Crédit photo EMMANUEL FRANCK

E & C : Quel bilan quantitatif tirez-vous des accords d’entreprise traitant de communication syndicale via les TIC ?

J-E.R. : Très faible, car les entreprises veulent rarement donner aux syndicats cette bombe atomique communicationnelle à l’occasion d’un conflit collectif dur. La négociation commence donc souvent – et finit parfois – par le dernier article qui n’est guère négociable : il prévoit qu’en cas d’actes illicites (par exemple une injure) mais aussi d’abus, l’accord autorise l’employeur à tout bloquer, voire à suspendre l’accès.
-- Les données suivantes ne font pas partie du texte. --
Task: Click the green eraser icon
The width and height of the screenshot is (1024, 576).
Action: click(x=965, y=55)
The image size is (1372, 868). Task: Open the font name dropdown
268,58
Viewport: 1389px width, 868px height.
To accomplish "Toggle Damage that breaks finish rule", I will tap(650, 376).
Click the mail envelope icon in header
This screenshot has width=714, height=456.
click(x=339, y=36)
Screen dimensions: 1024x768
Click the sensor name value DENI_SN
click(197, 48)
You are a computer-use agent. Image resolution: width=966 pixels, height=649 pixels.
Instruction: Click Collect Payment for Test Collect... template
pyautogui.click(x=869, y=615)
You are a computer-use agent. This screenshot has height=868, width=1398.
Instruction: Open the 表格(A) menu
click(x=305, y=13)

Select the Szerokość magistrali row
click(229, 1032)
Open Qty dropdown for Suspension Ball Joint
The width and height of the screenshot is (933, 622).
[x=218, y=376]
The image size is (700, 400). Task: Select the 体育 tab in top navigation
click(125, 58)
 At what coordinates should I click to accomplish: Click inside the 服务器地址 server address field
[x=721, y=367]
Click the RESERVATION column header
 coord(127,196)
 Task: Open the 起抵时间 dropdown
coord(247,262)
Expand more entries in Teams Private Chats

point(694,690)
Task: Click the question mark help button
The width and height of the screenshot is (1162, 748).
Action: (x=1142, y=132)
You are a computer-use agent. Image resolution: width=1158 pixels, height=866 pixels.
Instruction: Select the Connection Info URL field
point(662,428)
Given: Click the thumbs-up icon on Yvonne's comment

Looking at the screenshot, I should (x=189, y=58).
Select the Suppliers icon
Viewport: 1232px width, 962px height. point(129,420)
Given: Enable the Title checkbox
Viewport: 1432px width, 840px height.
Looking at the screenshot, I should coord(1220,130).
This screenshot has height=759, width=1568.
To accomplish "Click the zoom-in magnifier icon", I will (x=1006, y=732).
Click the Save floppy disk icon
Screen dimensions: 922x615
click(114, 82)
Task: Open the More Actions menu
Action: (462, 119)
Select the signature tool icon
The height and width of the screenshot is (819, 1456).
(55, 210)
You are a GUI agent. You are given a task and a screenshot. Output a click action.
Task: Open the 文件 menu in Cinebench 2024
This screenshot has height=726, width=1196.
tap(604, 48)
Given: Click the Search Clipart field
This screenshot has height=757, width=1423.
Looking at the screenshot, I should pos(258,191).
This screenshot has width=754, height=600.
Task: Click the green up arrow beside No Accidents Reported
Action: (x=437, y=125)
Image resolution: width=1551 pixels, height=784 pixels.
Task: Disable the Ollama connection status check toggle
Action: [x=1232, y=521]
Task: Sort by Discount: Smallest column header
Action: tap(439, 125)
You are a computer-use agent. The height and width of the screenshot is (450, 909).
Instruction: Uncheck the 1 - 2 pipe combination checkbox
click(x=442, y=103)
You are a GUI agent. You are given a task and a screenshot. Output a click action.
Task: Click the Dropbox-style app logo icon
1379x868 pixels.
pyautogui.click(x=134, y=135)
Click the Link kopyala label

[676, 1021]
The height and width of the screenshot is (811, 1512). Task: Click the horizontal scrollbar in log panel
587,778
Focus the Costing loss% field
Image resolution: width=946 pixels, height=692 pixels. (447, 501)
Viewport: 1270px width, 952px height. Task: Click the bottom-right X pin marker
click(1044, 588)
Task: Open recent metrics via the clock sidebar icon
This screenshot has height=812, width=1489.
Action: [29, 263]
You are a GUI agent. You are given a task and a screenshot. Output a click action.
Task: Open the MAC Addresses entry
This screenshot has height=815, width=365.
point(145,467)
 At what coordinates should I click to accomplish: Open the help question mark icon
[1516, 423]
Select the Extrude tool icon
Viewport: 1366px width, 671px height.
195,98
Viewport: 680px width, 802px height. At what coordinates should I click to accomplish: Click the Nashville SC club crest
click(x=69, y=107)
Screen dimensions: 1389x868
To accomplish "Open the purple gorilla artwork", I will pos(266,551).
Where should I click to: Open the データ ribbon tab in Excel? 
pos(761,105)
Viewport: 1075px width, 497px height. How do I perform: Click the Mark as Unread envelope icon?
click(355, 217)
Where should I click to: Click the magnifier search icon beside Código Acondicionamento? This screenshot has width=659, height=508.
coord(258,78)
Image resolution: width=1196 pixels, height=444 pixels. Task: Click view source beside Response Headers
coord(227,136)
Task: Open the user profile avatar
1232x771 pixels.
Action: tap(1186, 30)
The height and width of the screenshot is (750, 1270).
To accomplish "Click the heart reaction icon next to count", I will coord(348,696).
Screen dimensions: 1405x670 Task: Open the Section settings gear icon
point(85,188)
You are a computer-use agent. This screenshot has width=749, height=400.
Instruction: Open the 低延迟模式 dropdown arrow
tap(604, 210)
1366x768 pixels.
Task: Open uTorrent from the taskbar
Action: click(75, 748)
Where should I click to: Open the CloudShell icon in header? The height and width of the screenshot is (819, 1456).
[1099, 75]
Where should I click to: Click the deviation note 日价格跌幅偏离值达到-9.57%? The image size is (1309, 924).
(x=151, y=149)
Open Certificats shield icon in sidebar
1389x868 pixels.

La préoccupation de l’entreprise est ici de trouver des sanctions rapides et efficaces, car sans recours au juge.

Parfois, les syndicalistes eux-mêmes ne sont guère demandeurs : outre l’âge du capitaine, les TIC exigent une grande réactivité et sont donc très chronophages pour les délégués. Mais les choses évoluent depuis 2004. D’une part, le Web 2 supplante le Web 1, et les salariés habitués à partager sur les réseaux externes ne voient pas très bien pourquoi l’employeur les protège aussi fermement des communications syndicales. D’autre part, et surtout, des syndicats s’étant vu refuser l’accès à l’intranet ont créé un site externe, au grand dam de directions voyant des informations parfois sensibles mises sur la place publique mondiale. La mode des réseaux sociaux internes participe de cette volonté de ré-internaliser les débats, voire les dérapages qui, aujourd’hui, s’étalent sur Facebook et autres sites communautaires.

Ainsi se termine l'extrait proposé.